Common-mode rejection ratio and Instrumentation and difference amplifiers

[lavster]

Homework Statement

1. a) If we wish to record an ECG of amplitude 1mV in the presence of interference that causes a common-mode voltage of 100mV to appear on the inputs of the amplifier, then what common-mode rejection ratio (CMRR) do we need require if we need a signal to noise ratio better than 20/1 on our recording?

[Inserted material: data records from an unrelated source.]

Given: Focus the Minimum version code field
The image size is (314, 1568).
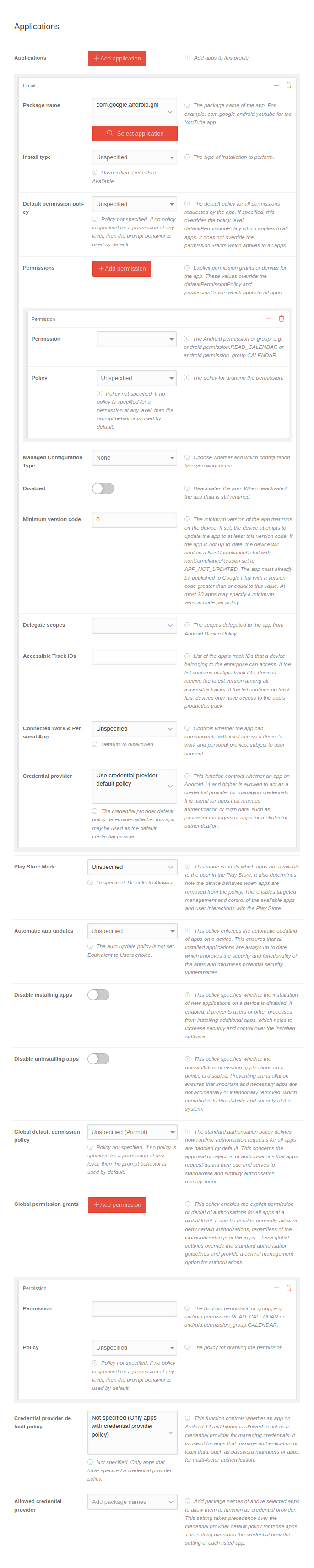Looking at the screenshot, I should point(135,520).
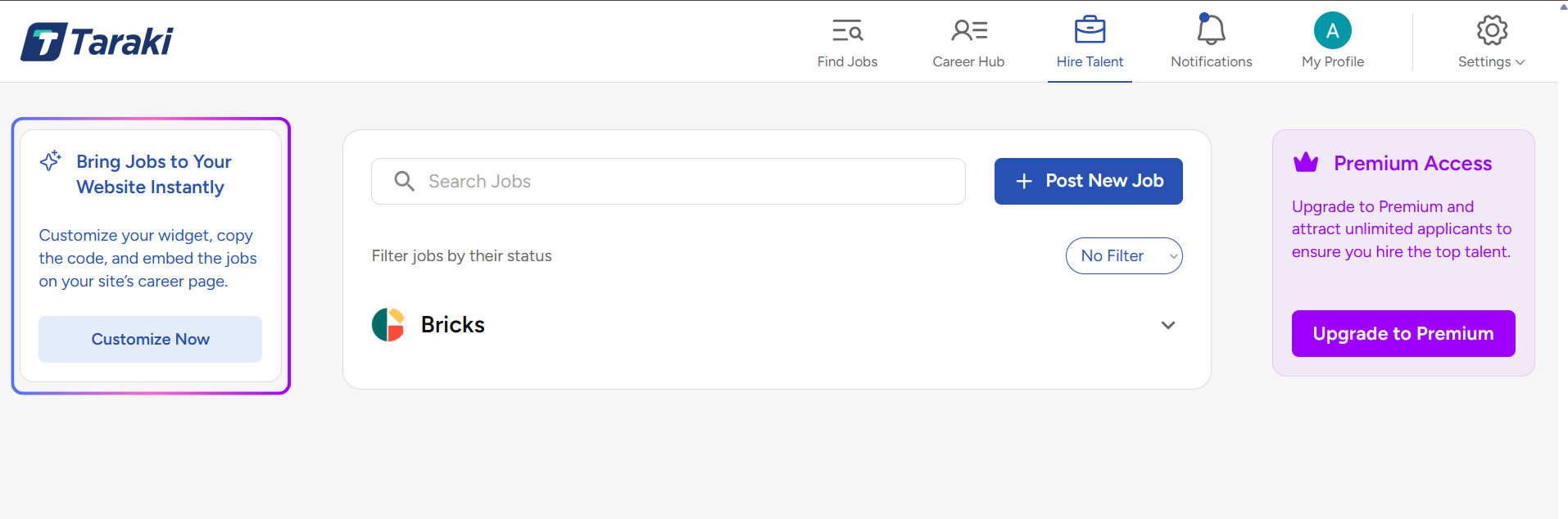Click the Taraki logo
Viewport: 1568px width, 519px height.
click(97, 42)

b) give reasons why an instrumentation amplifier is better than a simple differential amplifier for biomedical signals

Homework Equations

dB = 20 log(Vout/Vin)

The Attempt at a Solution

Im doing a crash course in electronics - never have done it before so there is some concepts I am struggling with!
im not sure if I am approaching this correctly, and I am not sure what the answer is. But this is my attempt

a) ECG amplitude = 1mV, common mode voltage = 100mV. Common mode needs to reduce by 1/20 which is equal to 0.05mV

dB=20log(0.05/100) = -66dB

can someone tell me if this is correct?

b) High input impedances of the buffers of the instrumentation amplifiers eliminate the need of input impednace matching. Precise resistor matching of differential amplifiers cause problems and reduce the CMRR. I am assuming instrumentation amplifiers have better accuracy and stability?

Thanks! :)

 

[CWatters]

The S/N ratio is currently 1mV/100mV and you need it to be 20/1.

Instrumentation amps have good CMRR but I think your answer on matching is good as well.

 

[lavster]

thats what i thought i was doing 1/0.05 = 20/1

or am i misunderstanding it?

thanks

 

[CWatters]

If the starting S/N was 1/1 then multiplying by 20 gets you to 20/1 however the starting S/N is 1/100.

To get from 1/100 to 20/1 you need to multiply by 2000.

 

[lavster]

s youd agree that the answer is -66dB?

 

[CWatters]

Sorry yes. I'm half asleep here. I should have read your initial post more carefully. The CMRR is normally expressed as a +ve number.